Zu viele Europäer*innen haben das Gefühl, dass sie die EU-Politik nichts angeht und nehmen auch nicht wahr, wie diese ihr alltägliches Leben beeinflusst. Aus diesem Grund ist es umso wichtiger, Wissen und Bewusstsein zu schaffen und das nicht nur in den Mitgliedstaaten, sondern auch in den Kandidatenländern. Wir streben deshalb nach einem Europa, das informierte Bürger*innen fördert, indem es Reform- und Erweiterungsprozesse noch transparenter und Informationen über Beweggründe, Verhandlungen und Ergebnisse noch zugänglicher macht. Falsche Vorstellungen und Mythen können entkräftet werden, indem gezielte Informationsangebote, reale Partizipation und auf die Regionen speziell zugeschnittene Kampagnen ins Leben gerufen werden. Kommunikation und Partizipation muss bereits in den Schulen und Gemeinschaften ansetzen, um die EU-Politik für Menschen auf kommunaler Ebene greifbarer und umsetzbarer zu machen.
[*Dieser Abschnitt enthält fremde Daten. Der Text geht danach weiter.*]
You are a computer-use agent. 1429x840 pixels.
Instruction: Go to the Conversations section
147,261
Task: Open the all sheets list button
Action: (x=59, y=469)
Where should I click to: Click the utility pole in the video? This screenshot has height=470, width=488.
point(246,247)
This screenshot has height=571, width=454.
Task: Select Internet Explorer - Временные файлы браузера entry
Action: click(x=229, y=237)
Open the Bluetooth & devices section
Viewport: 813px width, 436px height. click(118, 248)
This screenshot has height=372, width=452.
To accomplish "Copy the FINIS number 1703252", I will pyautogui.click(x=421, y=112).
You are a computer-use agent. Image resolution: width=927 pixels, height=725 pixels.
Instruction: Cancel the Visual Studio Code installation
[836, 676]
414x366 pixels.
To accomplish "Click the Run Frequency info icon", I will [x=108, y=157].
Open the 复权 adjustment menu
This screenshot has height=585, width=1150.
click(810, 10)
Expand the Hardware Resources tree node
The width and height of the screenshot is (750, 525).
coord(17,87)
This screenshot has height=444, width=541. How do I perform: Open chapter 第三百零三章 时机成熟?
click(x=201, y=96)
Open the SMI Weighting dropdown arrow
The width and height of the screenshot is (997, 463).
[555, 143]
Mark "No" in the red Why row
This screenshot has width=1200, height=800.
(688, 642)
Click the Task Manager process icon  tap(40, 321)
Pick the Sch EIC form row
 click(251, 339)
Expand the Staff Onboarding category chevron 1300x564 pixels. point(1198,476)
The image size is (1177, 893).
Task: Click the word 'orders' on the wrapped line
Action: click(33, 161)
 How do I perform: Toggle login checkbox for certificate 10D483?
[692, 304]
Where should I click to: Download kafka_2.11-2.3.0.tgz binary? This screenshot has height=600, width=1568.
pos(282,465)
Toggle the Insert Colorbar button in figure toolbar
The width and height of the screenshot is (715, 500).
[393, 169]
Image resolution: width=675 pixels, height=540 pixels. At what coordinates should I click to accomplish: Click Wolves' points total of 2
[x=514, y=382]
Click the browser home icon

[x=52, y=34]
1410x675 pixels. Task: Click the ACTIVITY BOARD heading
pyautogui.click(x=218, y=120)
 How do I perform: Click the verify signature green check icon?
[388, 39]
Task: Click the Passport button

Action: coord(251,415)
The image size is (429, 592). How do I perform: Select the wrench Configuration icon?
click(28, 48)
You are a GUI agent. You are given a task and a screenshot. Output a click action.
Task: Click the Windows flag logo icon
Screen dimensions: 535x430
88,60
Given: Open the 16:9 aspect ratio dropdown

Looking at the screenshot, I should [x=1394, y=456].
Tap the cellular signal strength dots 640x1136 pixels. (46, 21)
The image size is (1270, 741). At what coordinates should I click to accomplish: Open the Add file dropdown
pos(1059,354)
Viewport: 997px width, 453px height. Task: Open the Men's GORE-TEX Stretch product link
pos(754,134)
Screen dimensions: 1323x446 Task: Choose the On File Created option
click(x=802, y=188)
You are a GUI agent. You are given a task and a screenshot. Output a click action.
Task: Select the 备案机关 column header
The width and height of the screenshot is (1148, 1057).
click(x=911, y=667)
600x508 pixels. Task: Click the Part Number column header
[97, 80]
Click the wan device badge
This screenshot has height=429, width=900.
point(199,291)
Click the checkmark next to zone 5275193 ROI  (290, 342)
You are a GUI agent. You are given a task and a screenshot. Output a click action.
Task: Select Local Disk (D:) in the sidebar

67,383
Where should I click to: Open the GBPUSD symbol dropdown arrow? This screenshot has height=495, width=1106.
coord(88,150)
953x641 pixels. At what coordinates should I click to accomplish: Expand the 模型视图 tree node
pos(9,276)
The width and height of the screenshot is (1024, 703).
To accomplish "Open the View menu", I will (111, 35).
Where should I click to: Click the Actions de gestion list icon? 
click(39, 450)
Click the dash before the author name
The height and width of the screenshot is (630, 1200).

Gleichzeitig müssen die Beitrittskandidaten in die Pflicht genommen werden, ihre Länder über rein formale Reformschritte hinaus zu transformieren. Die EU muss in ihren Bemühungen konsequent und mutig sein, damit sie für zukünftige Herausforderungen besser gewappnet ist.
Ein lebenswertes Europa ist ein geeintes Europa. Wir brauchen eine EU, die Populismus und Nationalismus auch über ihre Grenzen hinaus bekämpft, indem sie sowohl in Bildung als auch in die Vermittlung ihrer Werte aktiv investiert und als positives Beispiel in ihrer Umsetzung voranschreitet.
Nur ein Europa, das seinen Ansprüchen gerecht wird, ist ein lebenswertes Europa. Und nur ein lebenswertes Europa ermöglicht jungen Generationen eine kollektive europäische Identität, die neue Hoffnung schenkt. Das ist das Europa, das wir wollen!